# [TO DO]
What's required is a verbatim printout of all the data.

(Beginning of PROVIDED ENTRIES)

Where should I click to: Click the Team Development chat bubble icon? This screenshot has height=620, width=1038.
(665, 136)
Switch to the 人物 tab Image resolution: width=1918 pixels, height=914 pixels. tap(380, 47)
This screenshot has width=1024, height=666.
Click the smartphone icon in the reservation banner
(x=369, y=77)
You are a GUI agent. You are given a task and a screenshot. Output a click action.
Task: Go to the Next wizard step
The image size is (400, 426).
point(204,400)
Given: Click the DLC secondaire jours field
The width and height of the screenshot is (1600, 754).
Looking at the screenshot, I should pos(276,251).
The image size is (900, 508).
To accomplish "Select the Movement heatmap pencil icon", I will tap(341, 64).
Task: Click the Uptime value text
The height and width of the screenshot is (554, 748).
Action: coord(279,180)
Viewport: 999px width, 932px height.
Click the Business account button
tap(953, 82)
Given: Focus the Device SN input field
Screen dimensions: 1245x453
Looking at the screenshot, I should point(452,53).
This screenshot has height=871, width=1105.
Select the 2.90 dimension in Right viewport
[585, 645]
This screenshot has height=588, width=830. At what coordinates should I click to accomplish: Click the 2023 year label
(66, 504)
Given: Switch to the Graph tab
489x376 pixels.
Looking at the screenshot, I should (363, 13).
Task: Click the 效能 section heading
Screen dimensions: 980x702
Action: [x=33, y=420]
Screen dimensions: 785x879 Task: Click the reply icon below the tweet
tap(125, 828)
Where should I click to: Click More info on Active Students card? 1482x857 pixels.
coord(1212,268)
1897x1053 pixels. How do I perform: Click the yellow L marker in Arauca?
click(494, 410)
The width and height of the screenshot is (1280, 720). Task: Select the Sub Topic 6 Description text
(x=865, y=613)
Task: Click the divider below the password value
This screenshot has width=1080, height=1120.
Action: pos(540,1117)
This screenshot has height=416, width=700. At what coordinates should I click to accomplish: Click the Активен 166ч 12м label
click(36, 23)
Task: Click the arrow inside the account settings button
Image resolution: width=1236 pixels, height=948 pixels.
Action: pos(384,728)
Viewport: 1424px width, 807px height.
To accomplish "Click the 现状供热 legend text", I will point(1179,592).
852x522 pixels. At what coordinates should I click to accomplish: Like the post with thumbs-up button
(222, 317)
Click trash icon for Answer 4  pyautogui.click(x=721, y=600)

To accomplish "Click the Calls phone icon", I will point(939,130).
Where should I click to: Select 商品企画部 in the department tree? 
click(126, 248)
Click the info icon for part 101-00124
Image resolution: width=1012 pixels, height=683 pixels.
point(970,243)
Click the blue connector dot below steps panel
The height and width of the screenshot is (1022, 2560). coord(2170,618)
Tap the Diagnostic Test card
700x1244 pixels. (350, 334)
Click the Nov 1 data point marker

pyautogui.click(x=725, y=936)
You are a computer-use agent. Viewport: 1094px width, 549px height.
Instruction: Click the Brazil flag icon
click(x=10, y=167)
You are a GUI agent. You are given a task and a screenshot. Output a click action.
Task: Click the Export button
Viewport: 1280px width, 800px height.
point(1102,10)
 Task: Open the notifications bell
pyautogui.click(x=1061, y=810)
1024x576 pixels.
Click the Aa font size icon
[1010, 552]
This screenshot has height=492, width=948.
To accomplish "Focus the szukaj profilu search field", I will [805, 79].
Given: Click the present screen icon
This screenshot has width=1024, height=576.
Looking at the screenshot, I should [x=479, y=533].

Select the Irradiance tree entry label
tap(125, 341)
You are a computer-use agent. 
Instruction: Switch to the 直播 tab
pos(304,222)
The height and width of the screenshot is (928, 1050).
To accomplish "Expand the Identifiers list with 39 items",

(End of PROVIDED ENTRIES)

# [RESULT]
Where should I click to: Click the Team Development chat bubble icon? This screenshot has height=620, width=1038.
(665, 136)
Switch to the 人物 tab Image resolution: width=1918 pixels, height=914 pixels. tap(380, 47)
This screenshot has width=1024, height=666.
Click the smartphone icon in the reservation banner
(x=369, y=77)
You are a GUI agent. You are given a task and a screenshot. Output a click action.
Task: Go to the Next wizard step
The image size is (400, 426).
point(204,400)
Given: Click the DLC secondaire jours field
The width and height of the screenshot is (1600, 754).
Looking at the screenshot, I should pos(276,251).
The image size is (900, 508).
To accomplish "Select the Movement heatmap pencil icon", I will tap(341, 64).
Task: Click the Uptime value text
The height and width of the screenshot is (554, 748).
Action: coord(279,180)
Viewport: 999px width, 932px height.
Click the Business account button
tap(953, 82)
Given: Focus the Device SN input field
Screen dimensions: 1245x453
Looking at the screenshot, I should point(452,53).
This screenshot has height=871, width=1105.
Select the 2.90 dimension in Right viewport
[585, 645]
This screenshot has height=588, width=830. At what coordinates should I click to accomplish: Click the 2023 year label
(66, 504)
Given: Switch to the Graph tab
489x376 pixels.
Looking at the screenshot, I should (363, 13).
Task: Click the 效能 section heading
Screen dimensions: 980x702
Action: [x=33, y=420]
Screen dimensions: 785x879 Task: Click the reply icon below the tweet
tap(125, 828)
Where should I click to: Click More info on Active Students card? 1482x857 pixels.
coord(1212,268)
1897x1053 pixels. How do I perform: Click the yellow L marker in Arauca?
click(494, 410)
The width and height of the screenshot is (1280, 720). Task: Select the Sub Topic 6 Description text
(x=865, y=613)
Task: Click the divider below the password value
This screenshot has width=1080, height=1120.
Action: pos(540,1117)
This screenshot has height=416, width=700. At what coordinates should I click to accomplish: Click the Активен 166ч 12м label
click(36, 23)
Task: Click the arrow inside the account settings button
Image resolution: width=1236 pixels, height=948 pixels.
Action: pos(384,728)
Viewport: 1424px width, 807px height.
To accomplish "Click the 现状供热 legend text", I will point(1179,592).
852x522 pixels. At what coordinates should I click to accomplish: Like the post with thumbs-up button
(222, 317)
Click trash icon for Answer 4  pyautogui.click(x=721, y=600)

To accomplish "Click the Calls phone icon", I will point(939,130).
Where should I click to: Select 商品企画部 in the department tree? 
click(126, 248)
Click the info icon for part 101-00124
Image resolution: width=1012 pixels, height=683 pixels.
point(970,243)
Click the blue connector dot below steps panel
The height and width of the screenshot is (1022, 2560). coord(2170,618)
Tap the Diagnostic Test card
700x1244 pixels. (350, 334)
Click the Nov 1 data point marker

pyautogui.click(x=725, y=936)
You are a computer-use agent. Viewport: 1094px width, 549px height.
Instruction: Click the Brazil flag icon
click(x=10, y=167)
You are a GUI agent. You are given a task and a screenshot. Output a click action.
Task: Click the Export button
Viewport: 1280px width, 800px height.
point(1102,10)
 Task: Open the notifications bell
pyautogui.click(x=1061, y=810)
1024x576 pixels.
Click the Aa font size icon
[1010, 552]
This screenshot has height=492, width=948.
To accomplish "Focus the szukaj profilu search field", I will [805, 79].
Given: Click the present screen icon
This screenshot has width=1024, height=576.
Looking at the screenshot, I should [x=479, y=533].

Select the Irradiance tree entry label
tap(125, 341)
You are a computer-use agent. 
Instruction: Switch to the 直播 tab
pos(304,222)
The height and width of the screenshot is (928, 1050).
To accomplish "Expand the Identifiers list with 39 items",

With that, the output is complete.